Schriftliche Aufgabe 1:
Beantworte anhand des Textausschnitts über die Anfänge des Odenwälder Shanty Chors diese Fragen:
(a) In welchem Jahr kehrten die Schiffsschreiner nach Großsachsen zurück?
(b) Wie alt ist Matz Scheid?
(c) Wo machten die drei zum ersten Mal gemeinsam Musik?
Schriftliche Aufgabe 2: Führe den Textausschnitt über die Entstehung des Odenwälder Shanty Chors nach seinem letzten Satz weiter.

Textausschnitt:
* * *

Im Jahr 1989 kehrten die Schiffsschreiner nach Großsachsen zurück, und es kam zu einer schicksalhaften Begegnung. Musiker Matz Scheid besuchte wie die beiden auch ein Dorffest. "Und zu vorgerückter Stunde fing einer von ihnen an zu singen", erinnert sich der 62-Jährige. "Ich fand diese Art von Gesang toll und hatte sie noch nie zuvor gehört."

Von der Urbesetzung des Odenwälder Shanty Chors ist heute noch gut die Hälfte dabei. Hier ein Bild von einem Auftritt 2018 in der Alten Turnhalle. Foto: Dorn
Diese Seemannslieder, wie man sie seit dem 19. Jahrhundert kennt, hätten nichts gemein mit Weisen wie "Junge, komm bald wieder". Und weil Matz Scheid, dem heutigen Leiter des "Odenwälder Shanty Chors" das so gut gefiel, taten sich die drei spontan zusammen und landeten bei ihm im Wohnzimmer, um gemeinsam Musik zu machen. "Das war der Urknall", sagt der Großsachsener. "Danach hat sich alles ganz rasant entwickelt."

* * *

[Datenauflistung]
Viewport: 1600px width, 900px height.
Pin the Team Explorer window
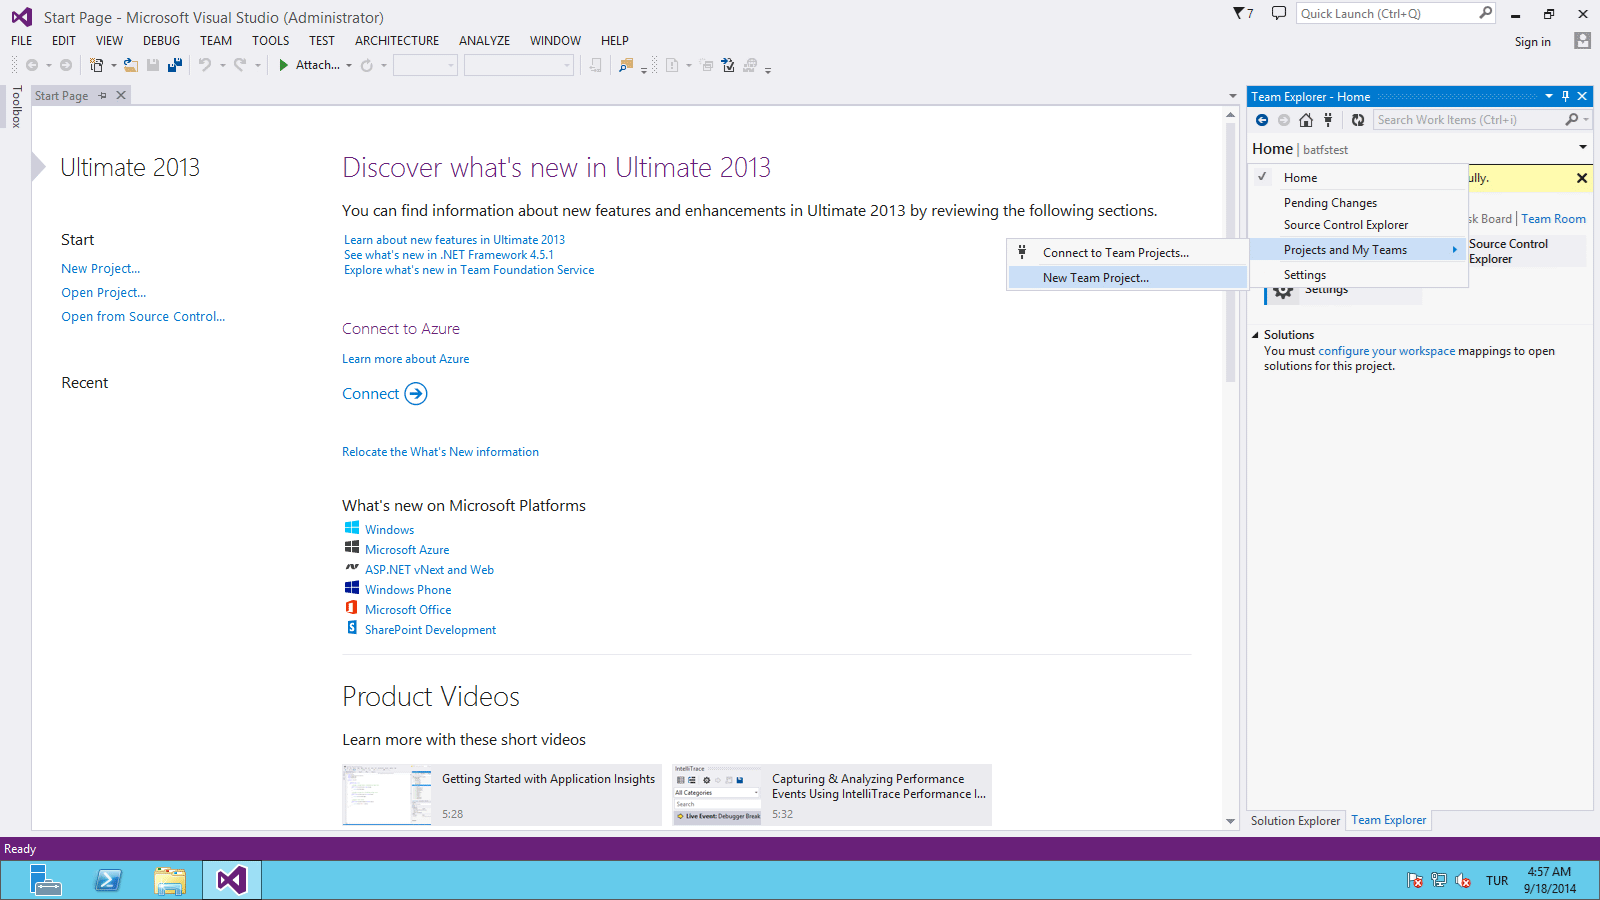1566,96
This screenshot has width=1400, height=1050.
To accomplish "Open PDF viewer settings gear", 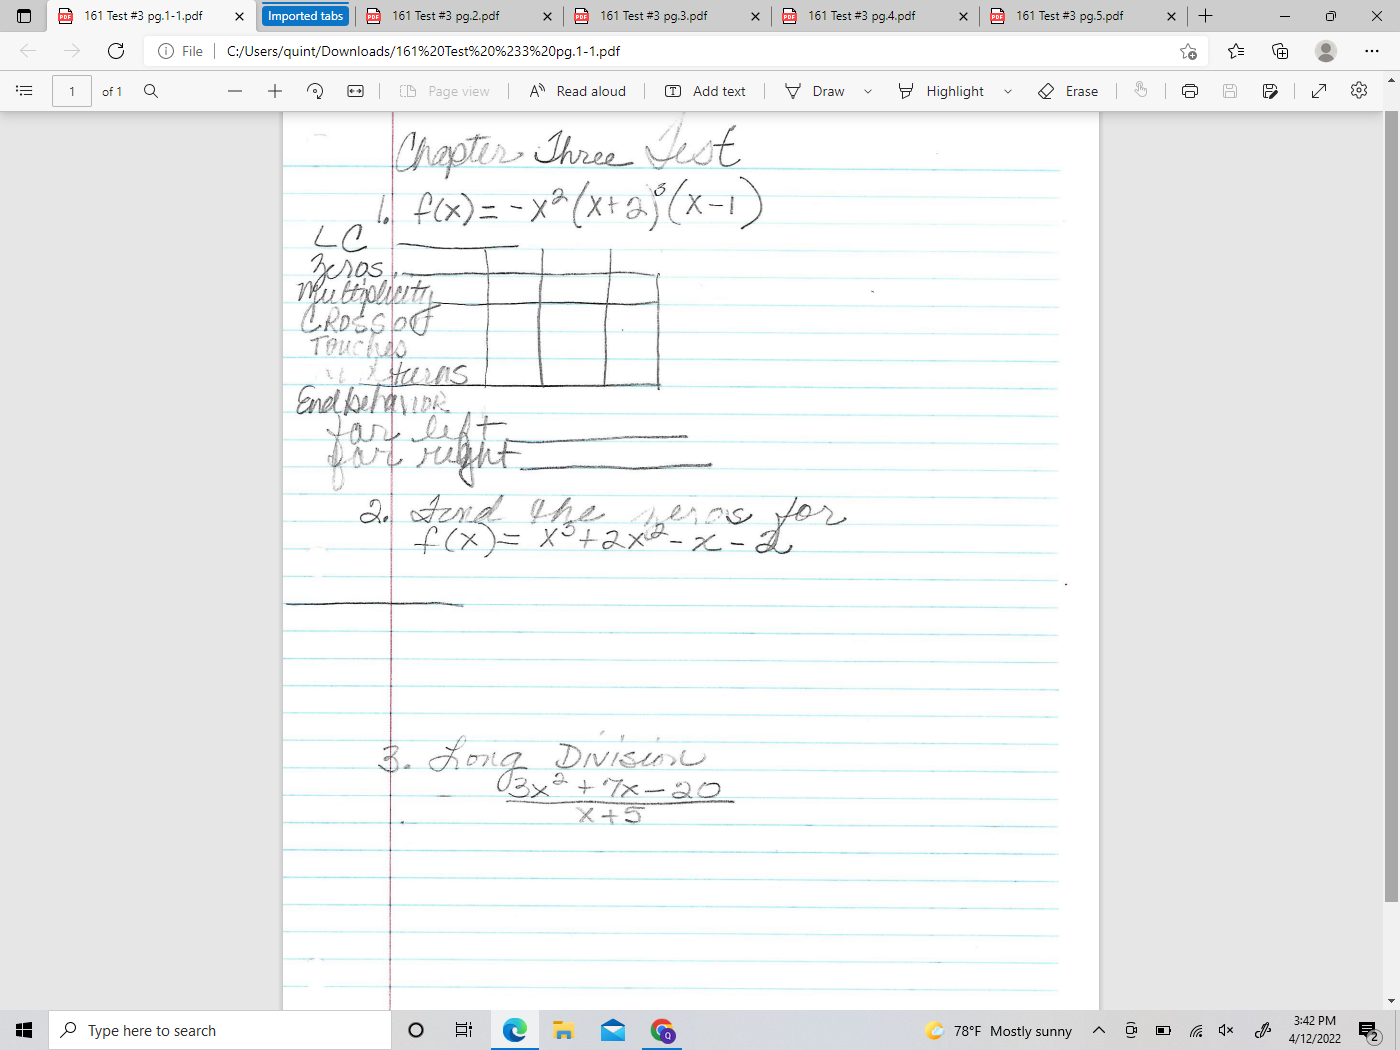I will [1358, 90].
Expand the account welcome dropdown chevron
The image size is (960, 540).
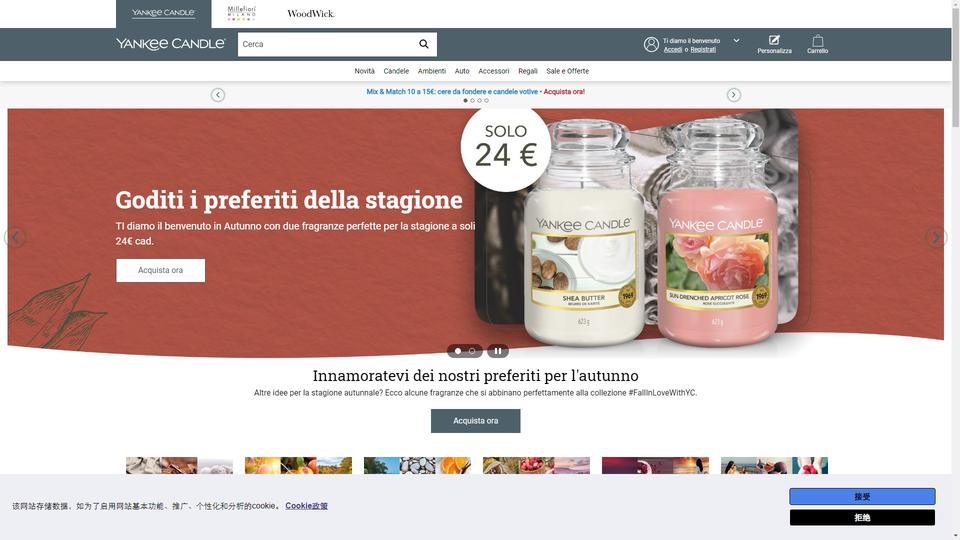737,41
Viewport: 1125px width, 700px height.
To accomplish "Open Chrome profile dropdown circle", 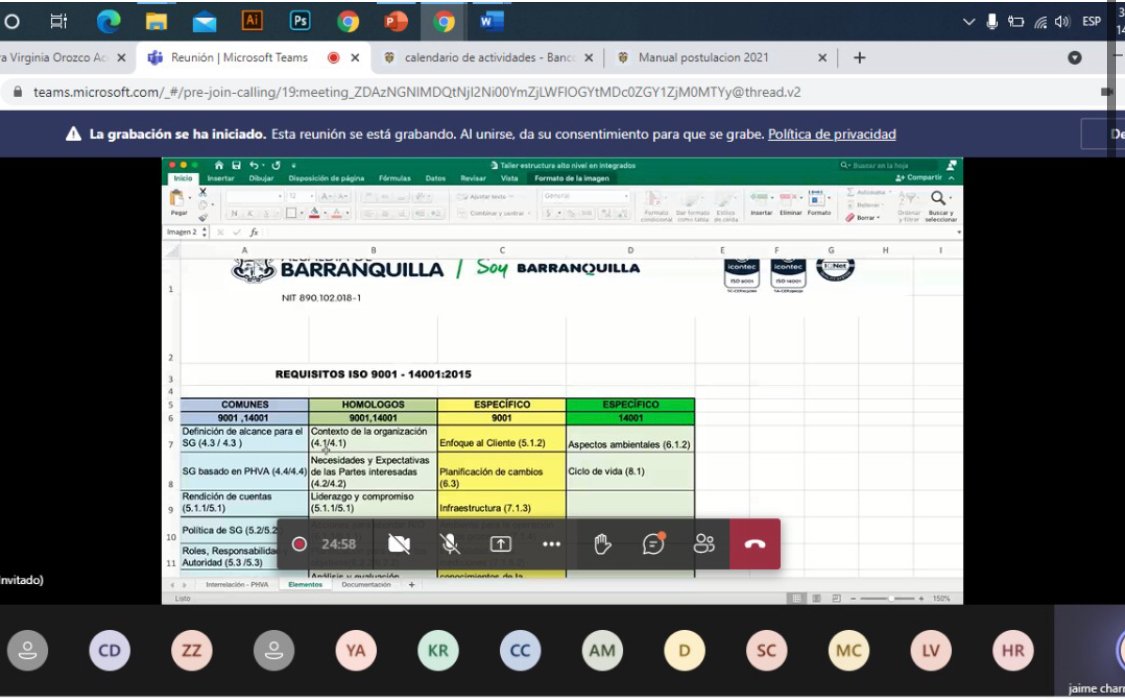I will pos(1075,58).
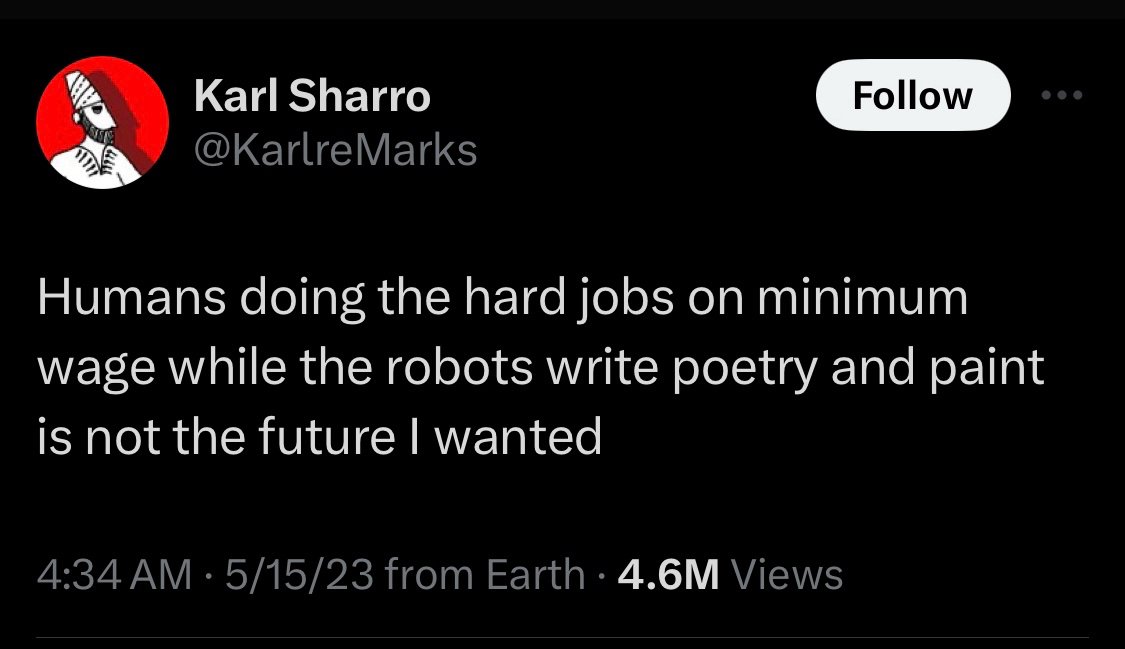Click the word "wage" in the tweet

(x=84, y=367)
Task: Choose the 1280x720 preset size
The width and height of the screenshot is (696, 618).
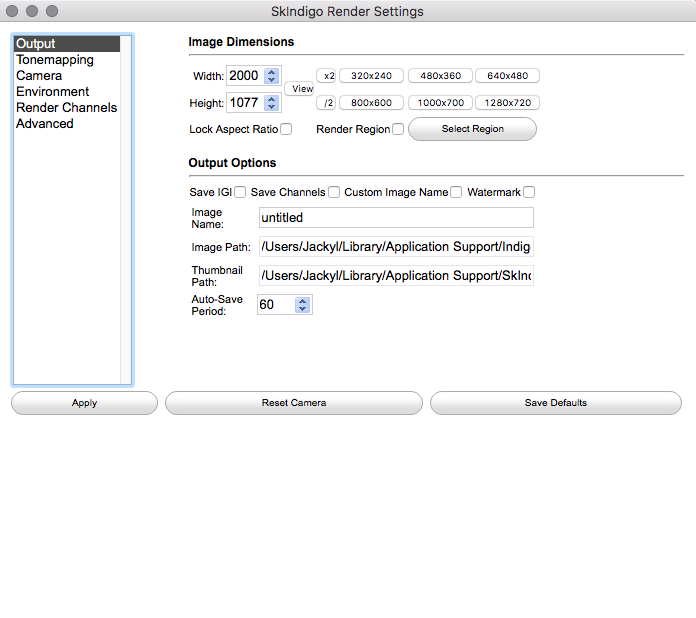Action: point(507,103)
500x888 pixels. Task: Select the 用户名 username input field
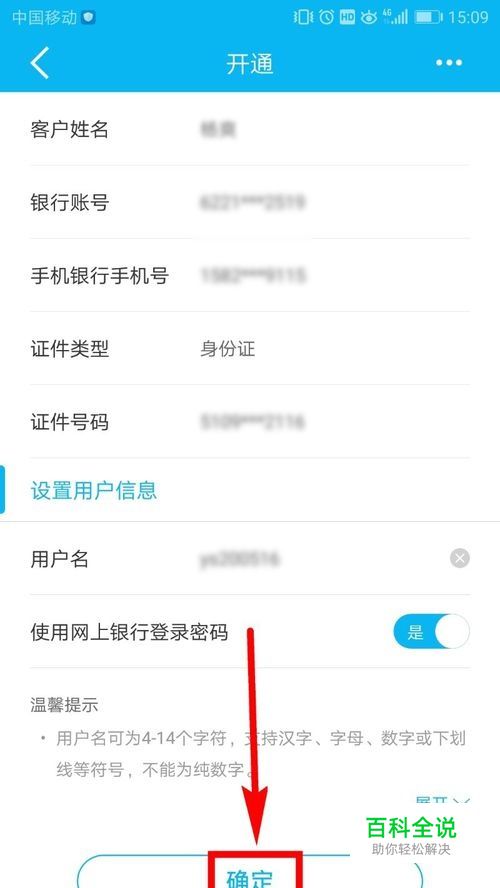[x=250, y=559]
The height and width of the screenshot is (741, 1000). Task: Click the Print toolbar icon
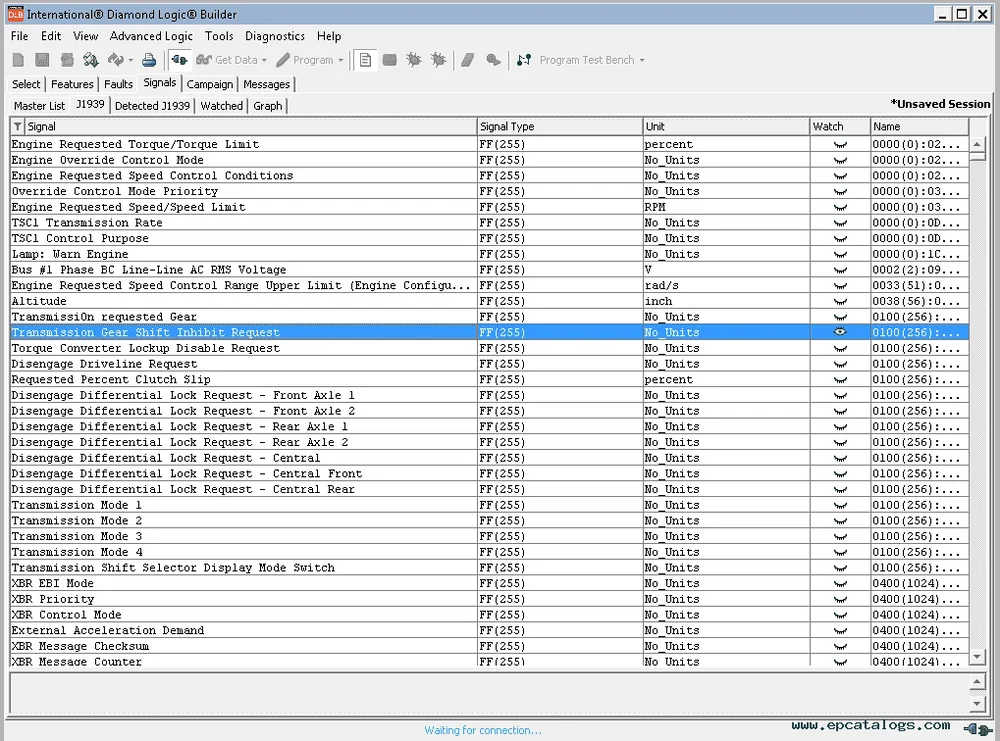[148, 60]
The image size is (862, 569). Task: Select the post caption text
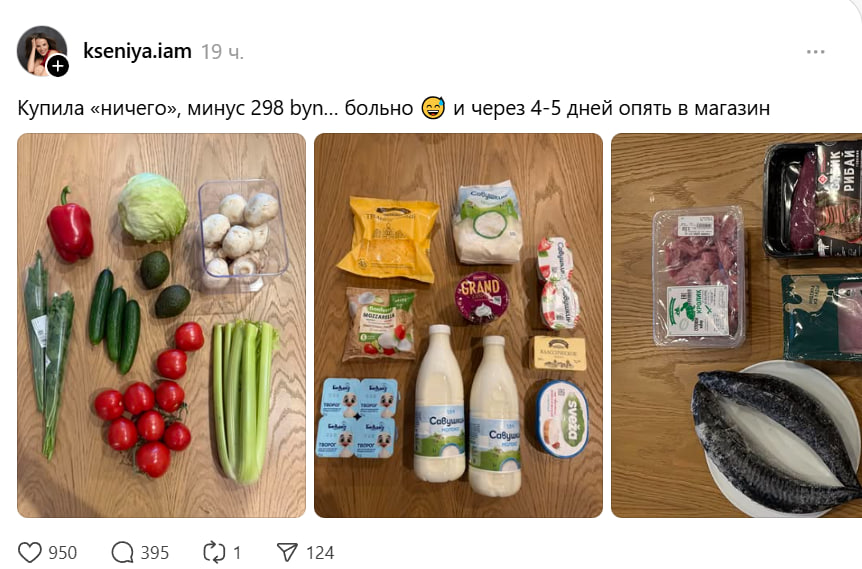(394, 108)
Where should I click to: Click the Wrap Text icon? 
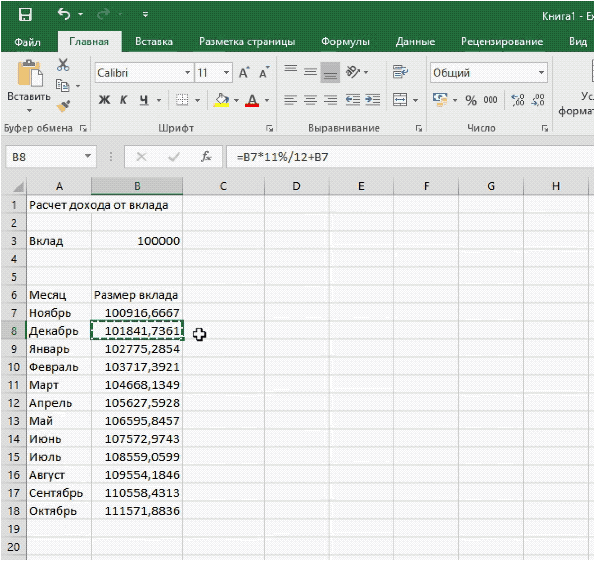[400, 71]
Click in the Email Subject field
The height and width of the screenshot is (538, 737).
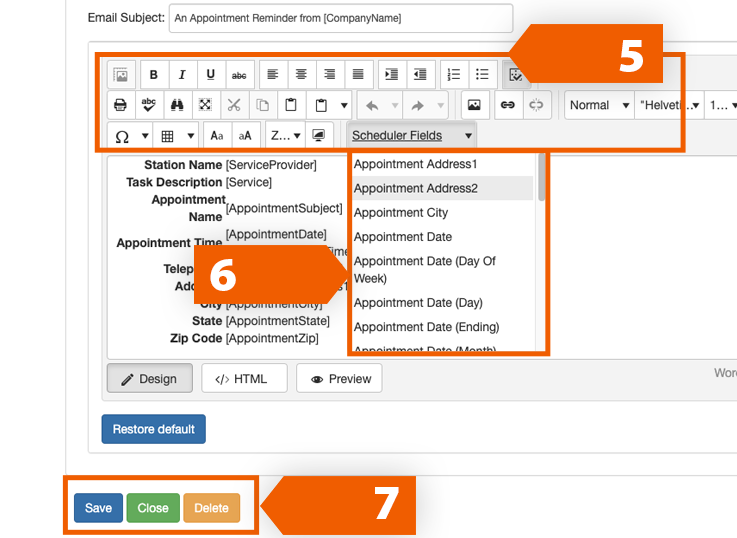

* * *

Schriftliche Antwort 1:
(a) 1989
(b) 62 Jahre
(c) Bei Matz Scheid im Wohnzimmer

Schriftliche Antwort 2:
Aus drei wurde vier: Die Schwester von Thilo und Arno Spilger, Andrea, gesellte sich noch dazu. Und aus vier wurden plötzlich acht: In der Weinheimer Kleinkunstkeller-Kneipe "Villa" machte sie der Wirt auf vier junge Frauen aufmerksam: "Die singen nämlich gern." Nun sangen sie gemeinsam die gut zehn Shantys in Matz Scheids Wohnzimmer. Damit stand das offizielle Gründungsdatum des "Odenwälder Shanty Chors" fest: der 13. Oktober 1989.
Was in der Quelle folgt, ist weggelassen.